◆ **Input data**:
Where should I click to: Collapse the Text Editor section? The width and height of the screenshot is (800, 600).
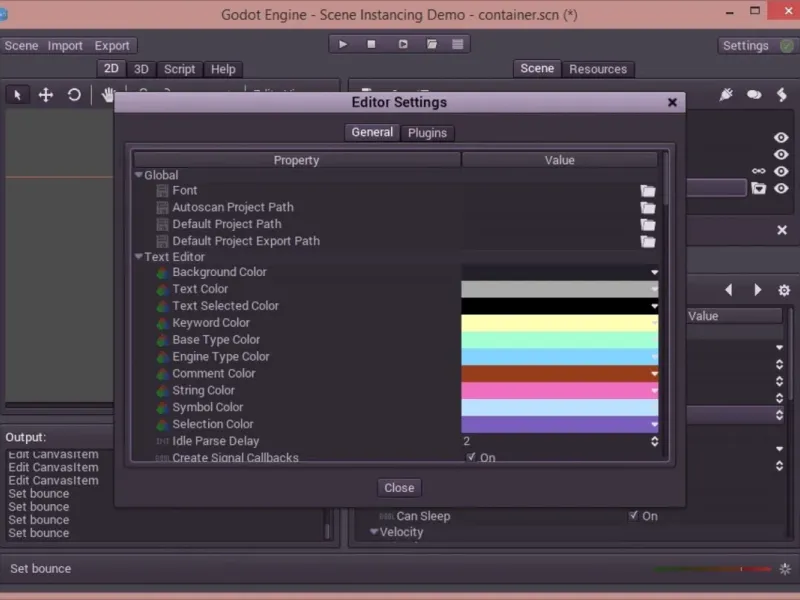click(138, 256)
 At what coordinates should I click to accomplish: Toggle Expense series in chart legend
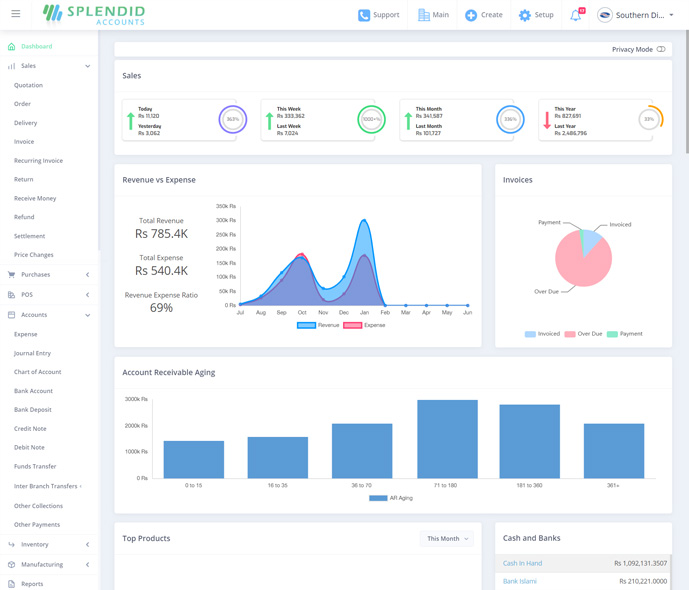[352, 325]
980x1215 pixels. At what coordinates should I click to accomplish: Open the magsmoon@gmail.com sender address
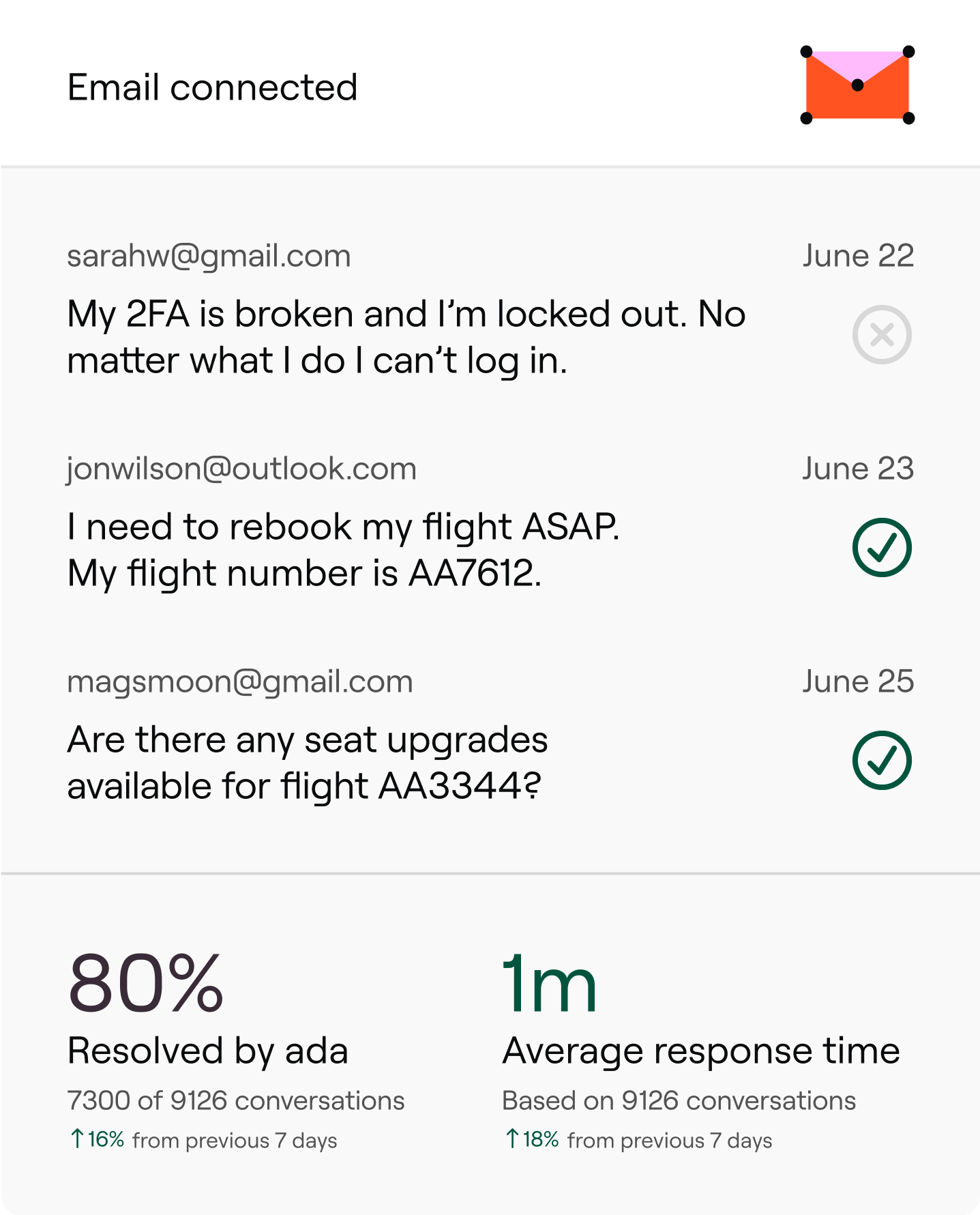240,682

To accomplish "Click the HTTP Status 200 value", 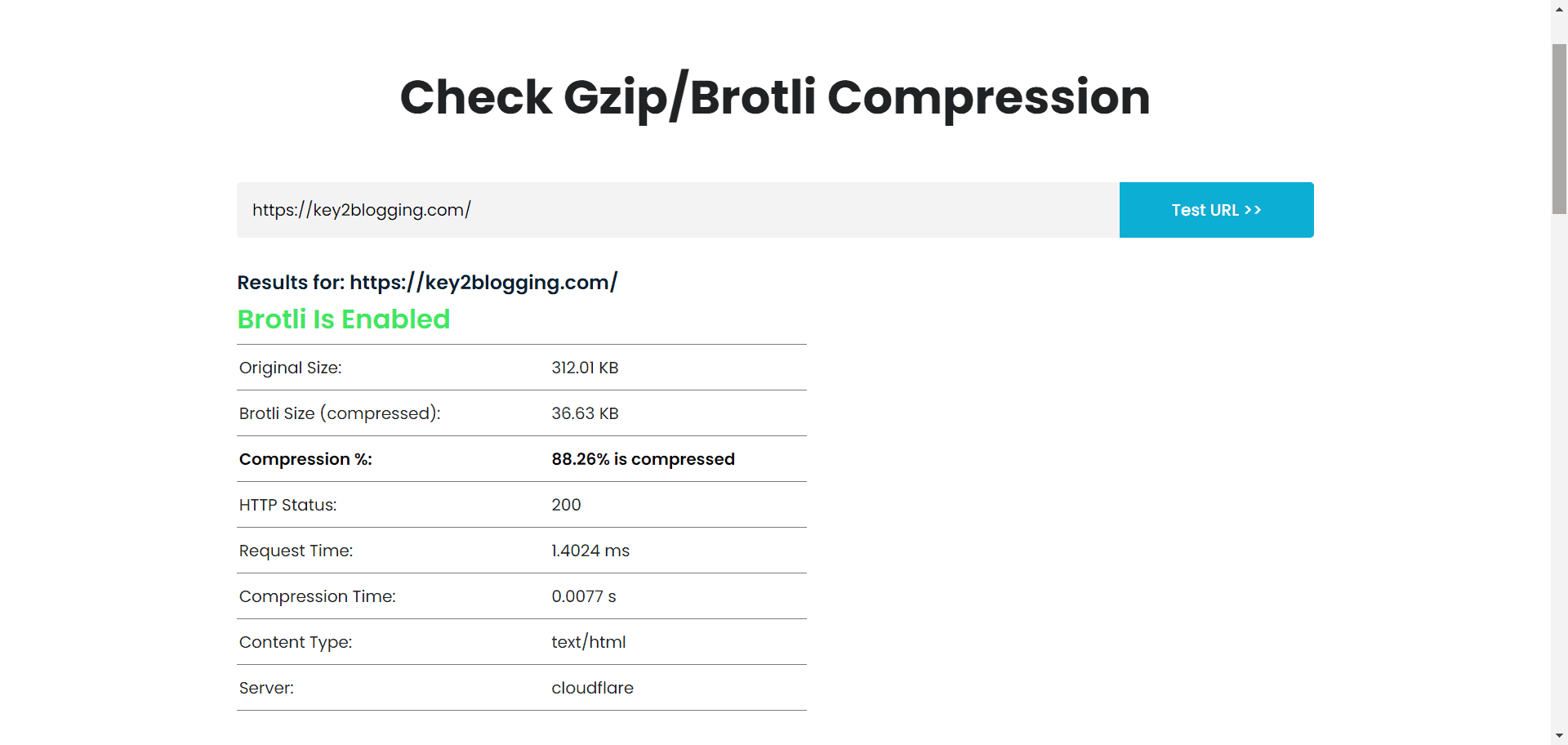I will 566,505.
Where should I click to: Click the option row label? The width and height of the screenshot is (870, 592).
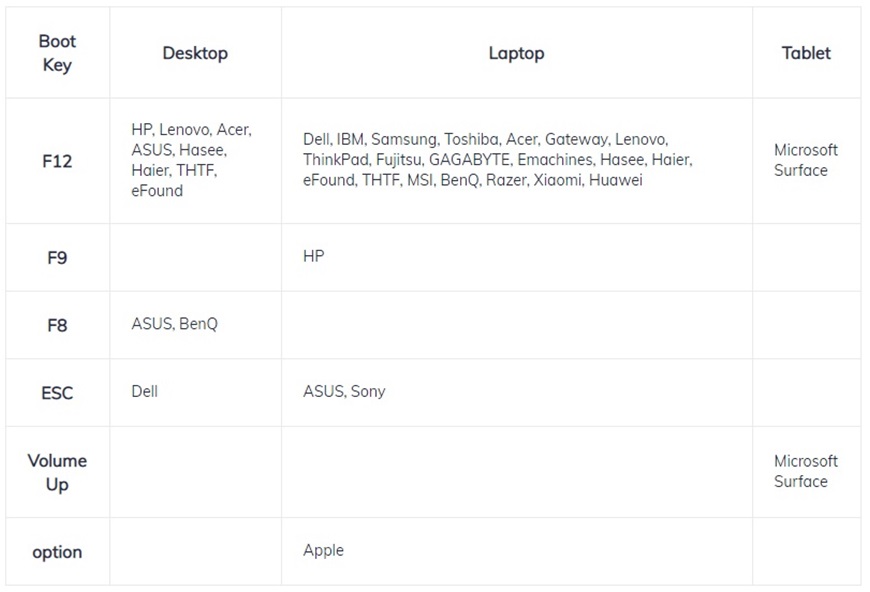pyautogui.click(x=57, y=552)
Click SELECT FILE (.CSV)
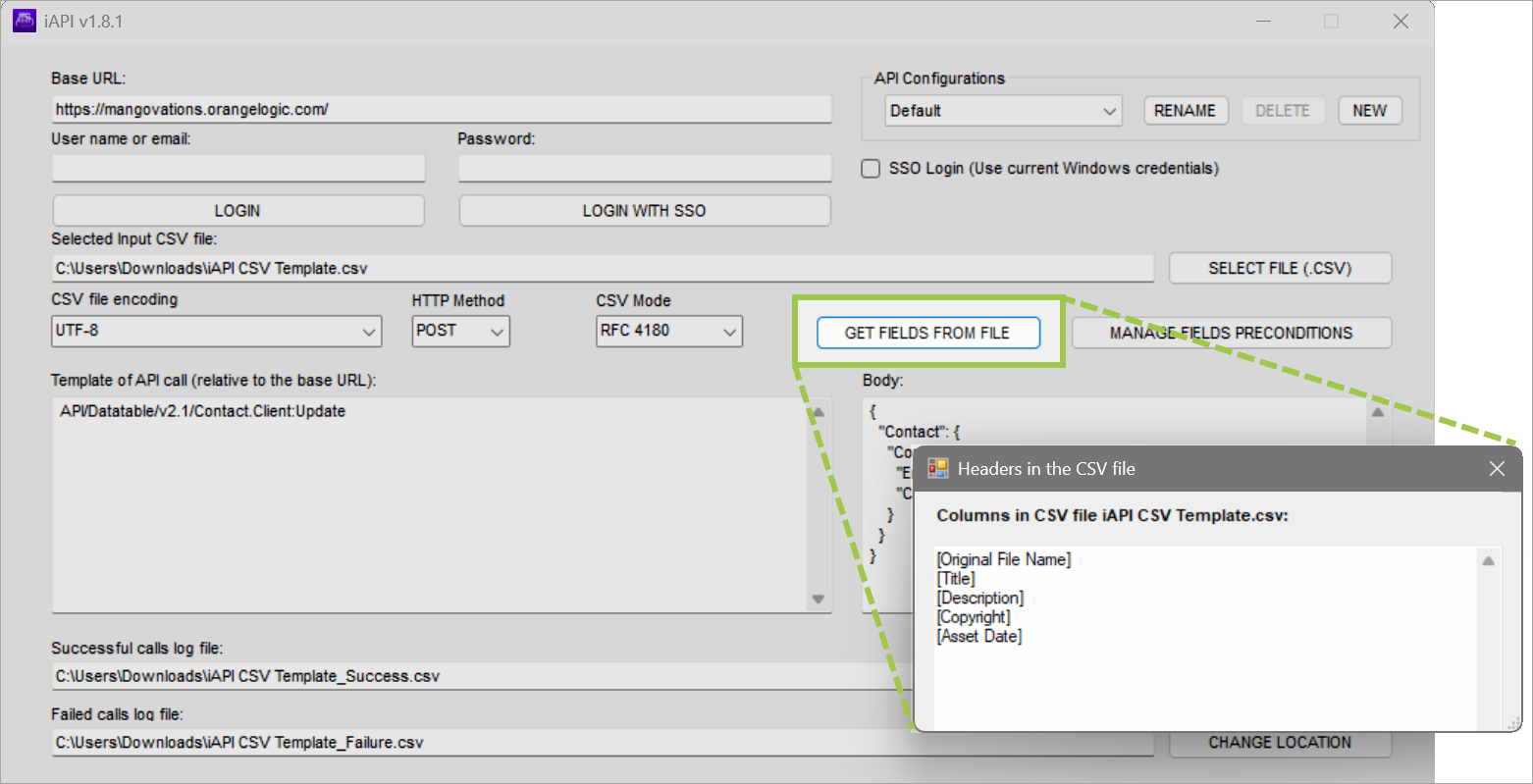The width and height of the screenshot is (1533, 784). [1280, 267]
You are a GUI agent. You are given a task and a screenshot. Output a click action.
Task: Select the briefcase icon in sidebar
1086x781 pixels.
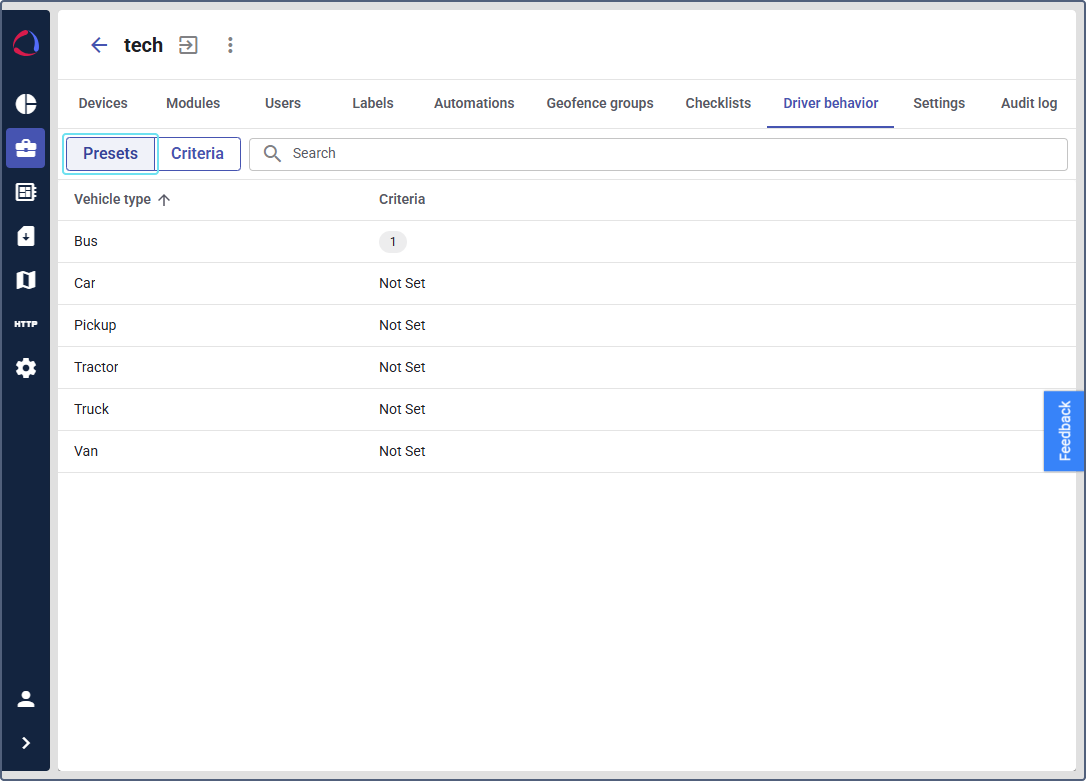26,148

◆ **Assigned task**: The line containing "Where should I click to: Click" and each line after it through the end of the listing above are to be written out exactly, without the pictures.

◆ **Written answer**:
Where should I click to: Click the option row label? The width and height of the screenshot is (870, 592).
pyautogui.click(x=57, y=552)
Click SELECT FILE (.CSV)
The width and height of the screenshot is (1533, 784). [1280, 267]
You are a GUI agent. You are given a task and a screenshot. Output a click action.
Task: Select the briefcase icon in sidebar
1086x781 pixels.
26,148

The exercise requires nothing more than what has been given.